■ **Activity**: Take the listing from its first line through the line that contains "Parler (506, 535)" and please retype those lines exactly, leaving out the pictures.

■ **Material shown**:
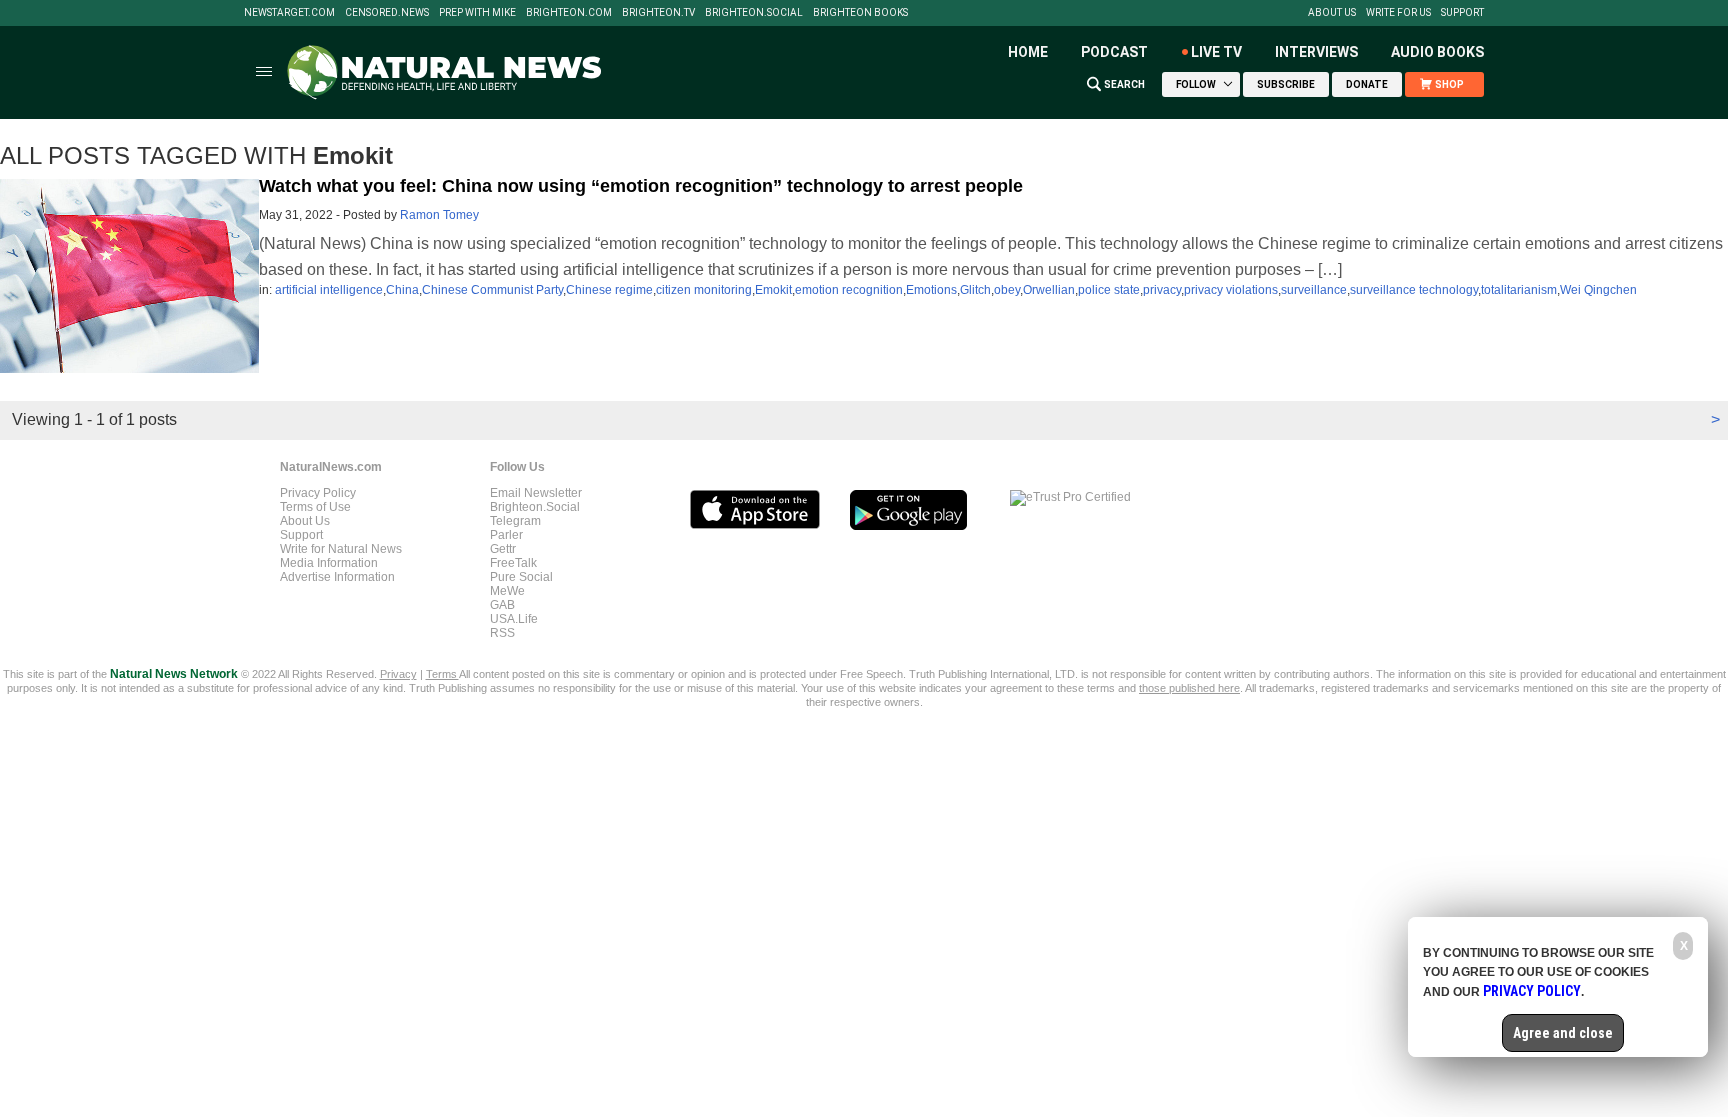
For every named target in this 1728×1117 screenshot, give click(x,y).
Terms (442, 674)
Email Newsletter (536, 493)
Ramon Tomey (439, 215)
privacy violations (1231, 290)
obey (1007, 290)
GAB (502, 605)
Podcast (1114, 52)
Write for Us (1398, 13)
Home (1028, 52)
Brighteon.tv (658, 13)
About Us (1332, 13)
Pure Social (521, 577)
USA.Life (514, 619)
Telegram (515, 521)
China (402, 290)
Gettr (503, 549)
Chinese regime (609, 290)
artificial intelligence (329, 290)
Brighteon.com (569, 13)
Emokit (773, 290)
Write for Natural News (341, 549)
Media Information (329, 563)
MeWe (507, 591)
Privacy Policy (318, 493)
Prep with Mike (477, 13)
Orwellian (1049, 290)
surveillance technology (1414, 290)
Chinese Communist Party (492, 290)
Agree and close (1563, 1033)
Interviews (1316, 52)
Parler (506, 535)
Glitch (975, 290)
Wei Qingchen (1598, 290)
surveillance (1314, 290)
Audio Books (1437, 52)
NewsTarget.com (289, 13)
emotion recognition (849, 290)
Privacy (398, 674)
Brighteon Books (860, 13)
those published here (1189, 688)
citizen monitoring (704, 290)
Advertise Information (337, 577)
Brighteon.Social (754, 13)
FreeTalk (513, 563)
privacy (1162, 290)
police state (1109, 290)
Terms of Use (315, 507)
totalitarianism (1519, 290)
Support (1462, 13)
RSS (502, 633)
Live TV (1216, 52)
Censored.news (387, 13)
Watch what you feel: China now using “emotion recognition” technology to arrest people (641, 186)
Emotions (931, 290)
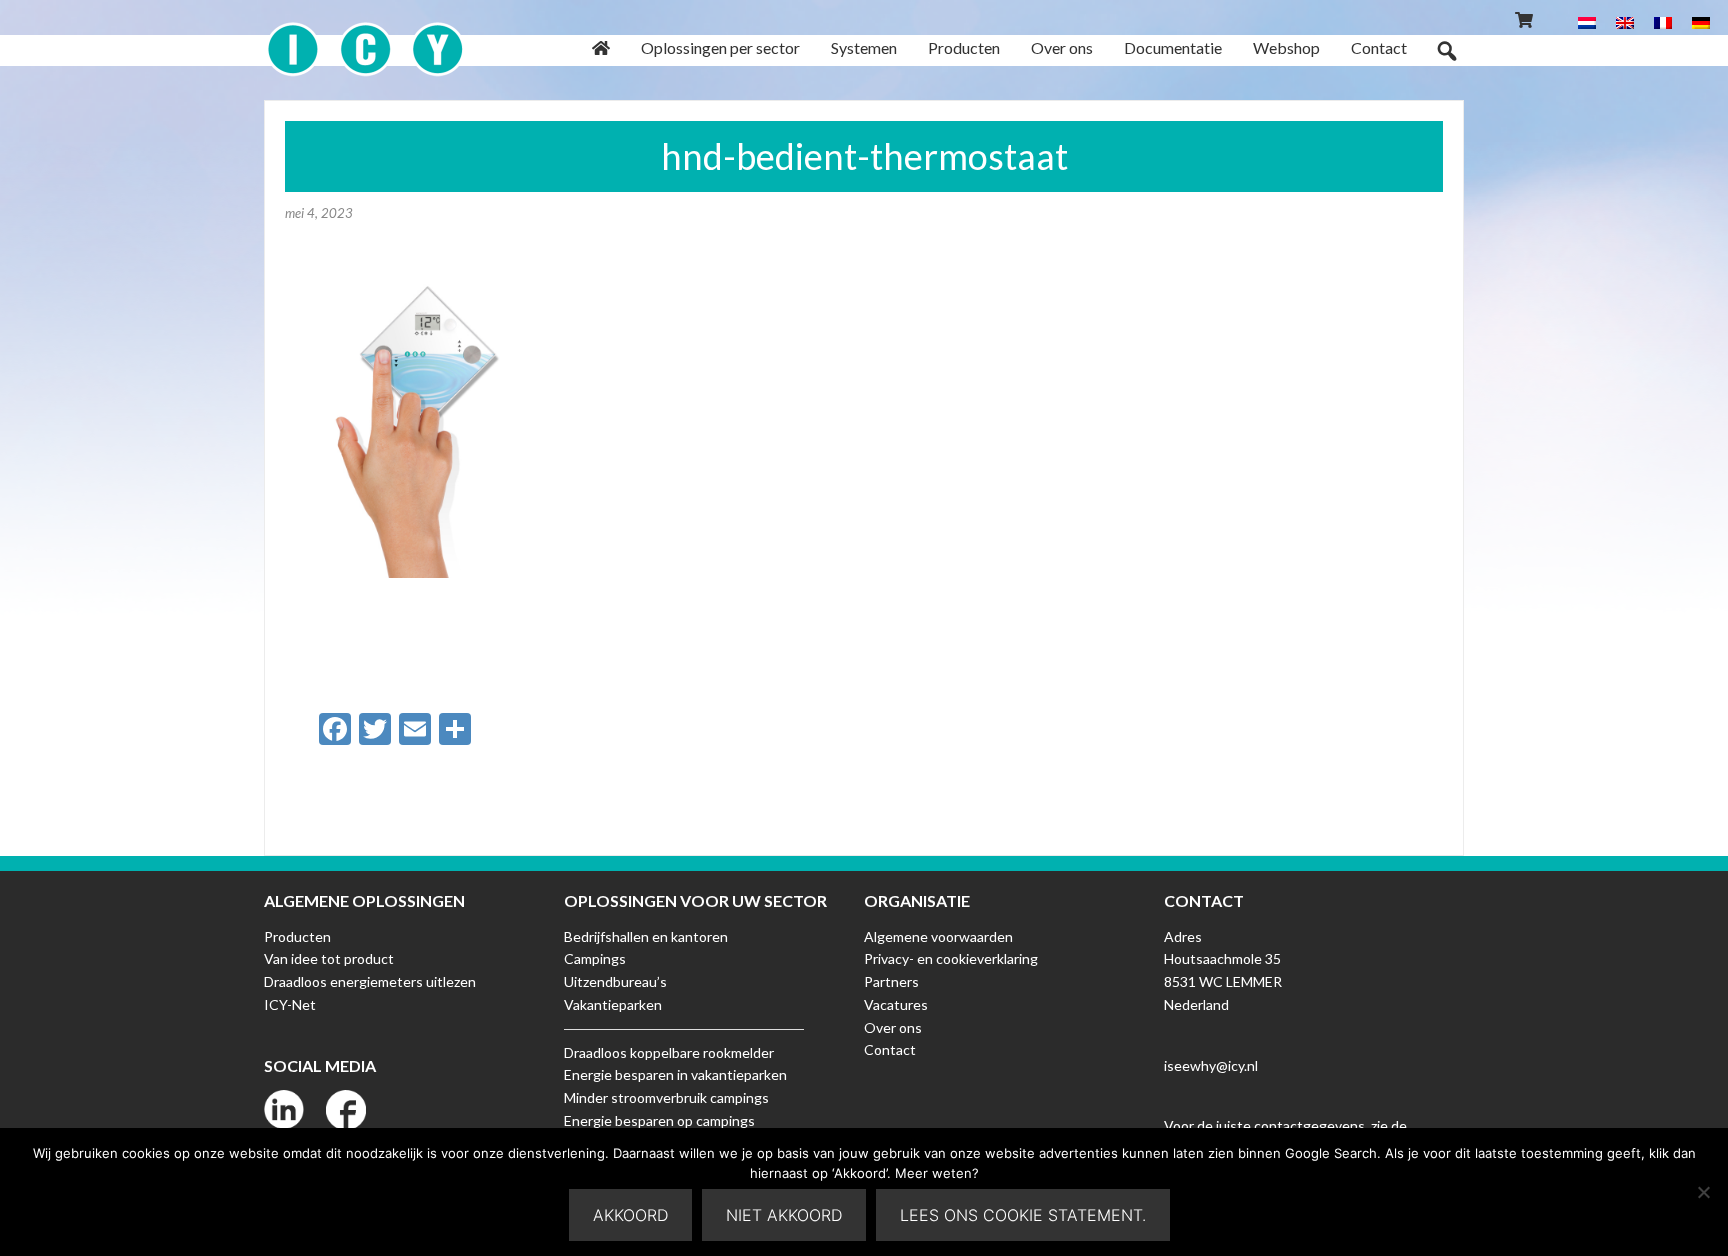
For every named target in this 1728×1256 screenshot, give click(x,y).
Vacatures (896, 1004)
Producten (297, 936)
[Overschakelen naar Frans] (1663, 21)
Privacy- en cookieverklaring (951, 958)
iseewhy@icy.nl (1211, 1065)
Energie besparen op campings (659, 1120)
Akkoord (630, 1215)
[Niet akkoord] (1703, 1192)
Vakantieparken (613, 1004)
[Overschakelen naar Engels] (1625, 21)
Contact (890, 1049)
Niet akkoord (784, 1215)
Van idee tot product (329, 958)
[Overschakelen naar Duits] (1701, 21)
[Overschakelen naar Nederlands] (1587, 21)
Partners (891, 981)
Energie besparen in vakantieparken (675, 1074)
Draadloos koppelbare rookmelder (669, 1052)
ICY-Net (290, 1004)
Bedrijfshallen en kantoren (646, 936)
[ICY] (365, 38)
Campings (595, 958)
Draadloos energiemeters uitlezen (370, 981)
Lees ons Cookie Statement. (1023, 1215)
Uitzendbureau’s (615, 981)
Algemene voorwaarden (938, 936)
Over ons (893, 1027)
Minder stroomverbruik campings (666, 1097)
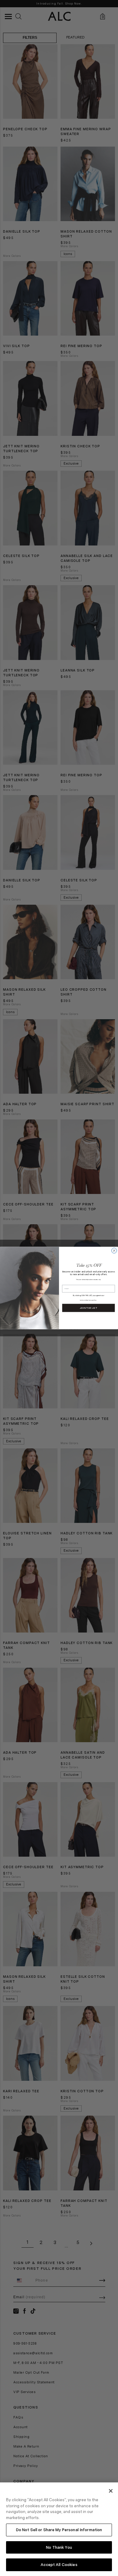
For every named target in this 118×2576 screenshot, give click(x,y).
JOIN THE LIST (88, 1307)
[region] (59, 2529)
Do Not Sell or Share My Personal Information (59, 2530)
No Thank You (59, 2547)
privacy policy (91, 1300)
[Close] (110, 2491)
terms (82, 1300)
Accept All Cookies (59, 2564)
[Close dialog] (114, 1250)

■ **Response**:
For every named target in this 1728×1117 screenshot, give click(x,y).
Terms (442, 674)
Email Newsletter (536, 493)
Ramon Tomey (439, 215)
privacy violations (1231, 290)
obey (1007, 290)
GAB (502, 605)
Podcast (1114, 52)
Write for Us (1398, 13)
Home (1028, 52)
Brighteon.tv (658, 13)
About Us (1332, 13)
Pure Social (521, 577)
USA.Life (514, 619)
Telegram (515, 521)
China (402, 290)
Gettr (503, 549)
Chinese regime (609, 290)
artificial intelligence (329, 290)
Brighteon.com (569, 13)
Emokit (773, 290)
Write for Natural News (341, 549)
Media Information (329, 563)
MeWe (507, 591)
Privacy Policy (318, 493)
Prep with Mike (477, 13)
Orwellian (1049, 290)
surveillance technology (1414, 290)
Chinese Communist Party (492, 290)
Agree and close (1563, 1033)
Interviews (1316, 52)
Parler (506, 535)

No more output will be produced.